Segment Start: Input data
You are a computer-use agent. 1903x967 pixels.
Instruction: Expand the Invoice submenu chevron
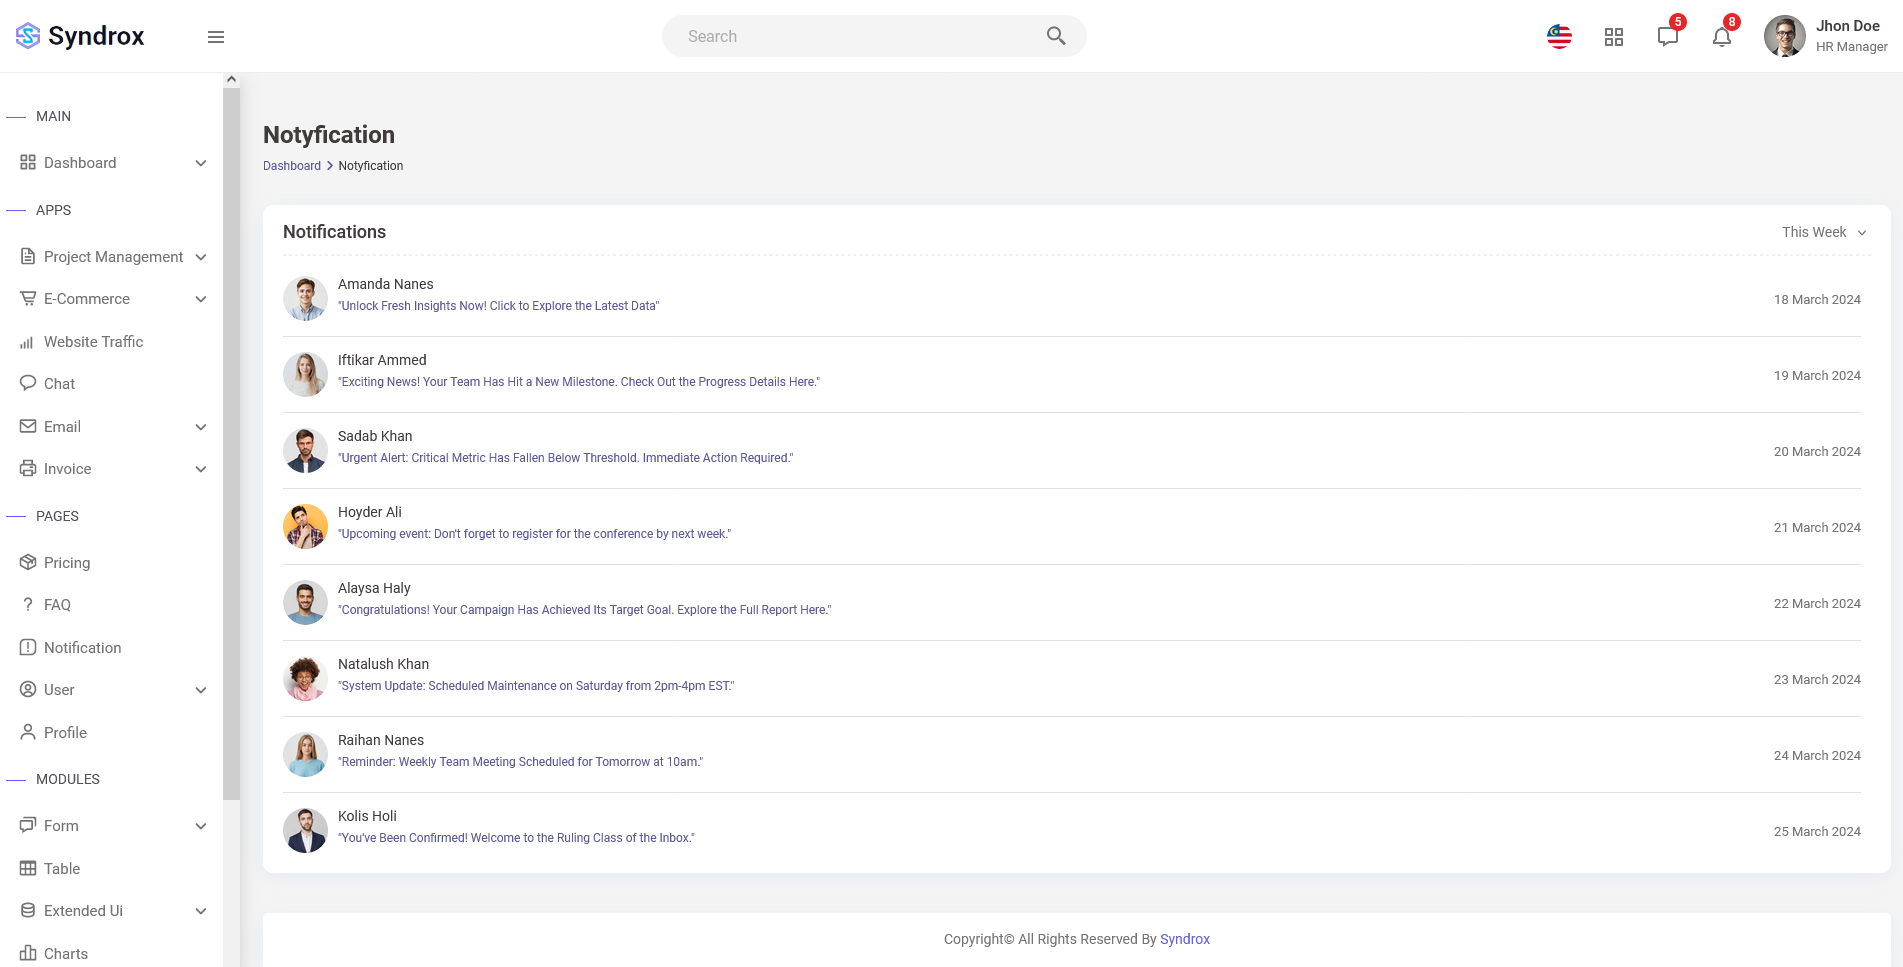pyautogui.click(x=201, y=469)
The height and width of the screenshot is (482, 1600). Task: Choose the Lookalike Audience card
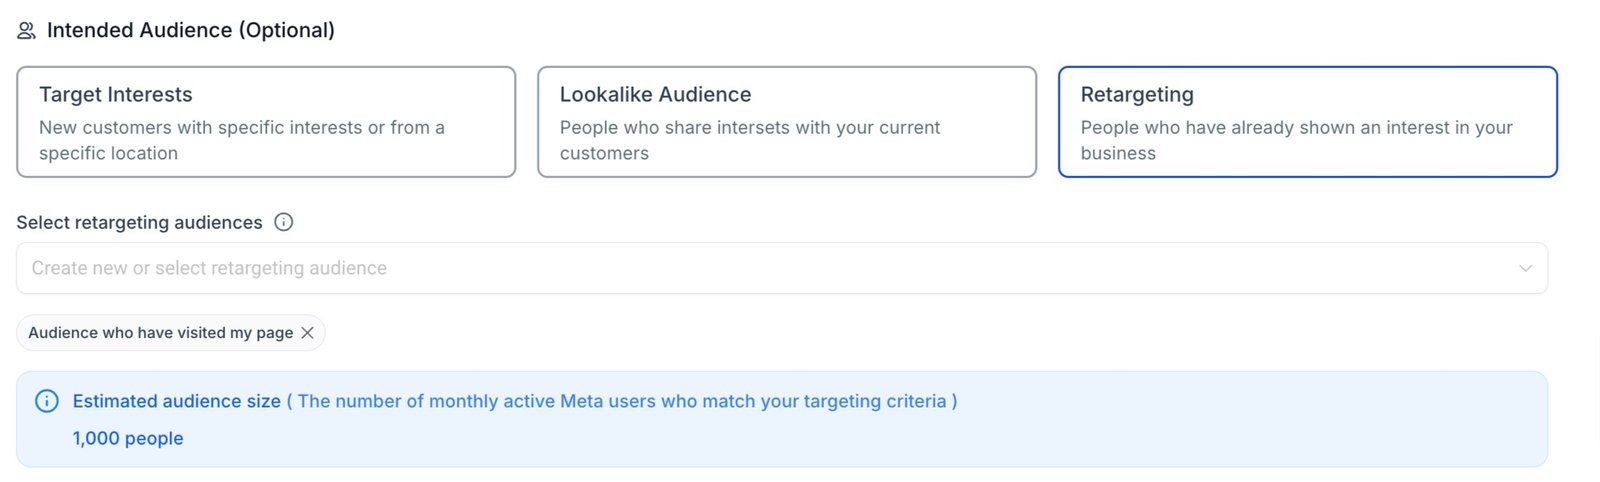coord(787,122)
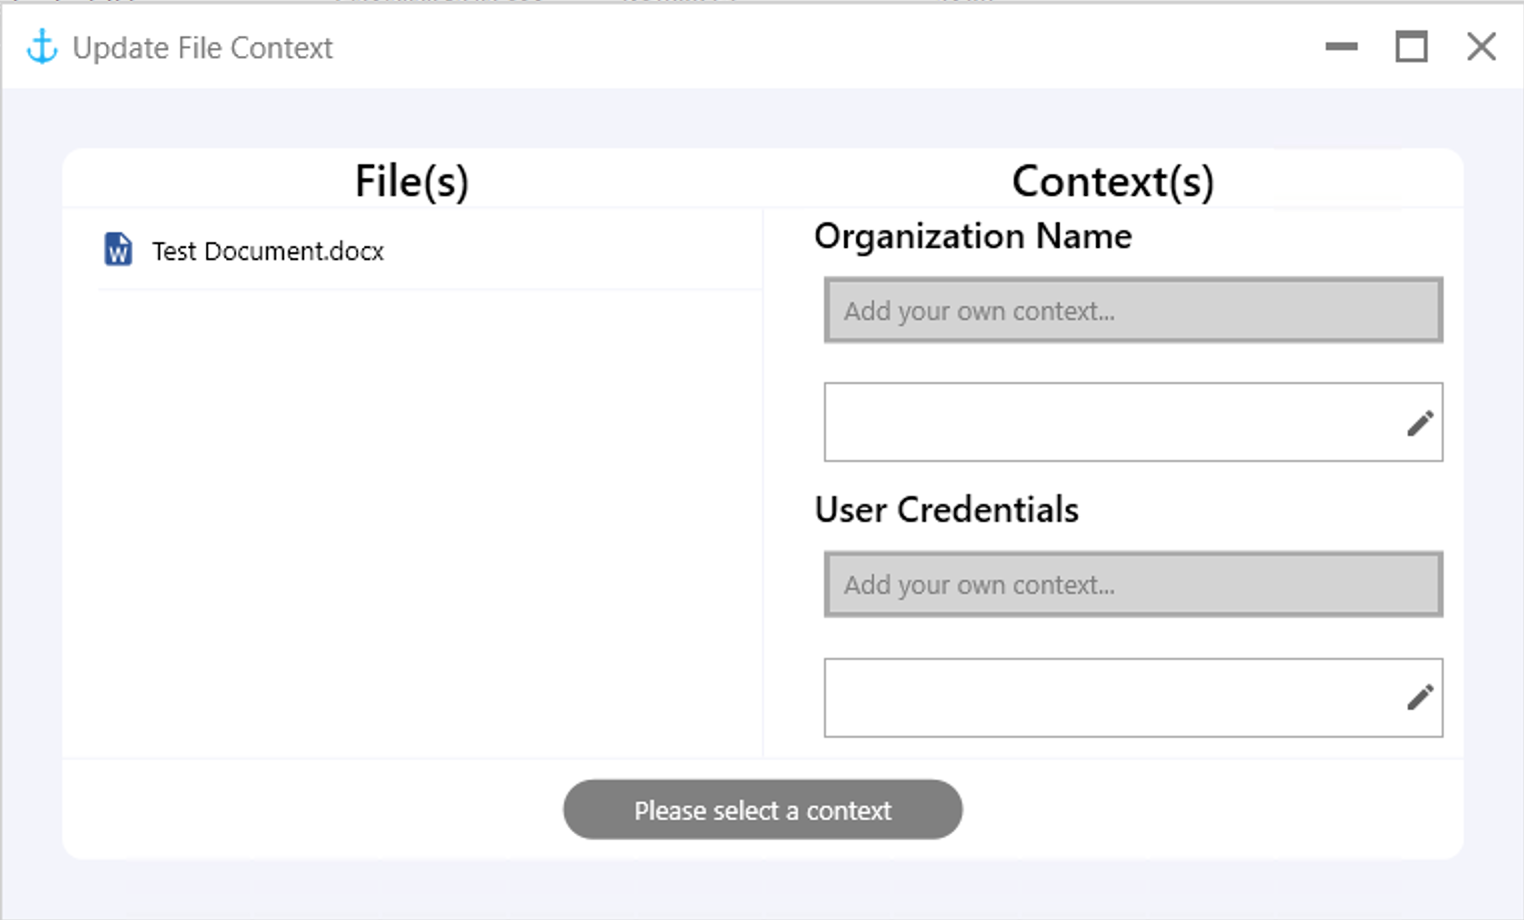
Segment End: Input data
What you return must match the material above exactly, apart from its pictures.

▶ Response to the exercise
You are a computer-use agent. 1903x967 pixels.
Instruction: Expand the Invoice submenu chevron
pyautogui.click(x=201, y=469)
The height and width of the screenshot is (482, 1600). Task: Choose the Lookalike Audience card
coord(787,122)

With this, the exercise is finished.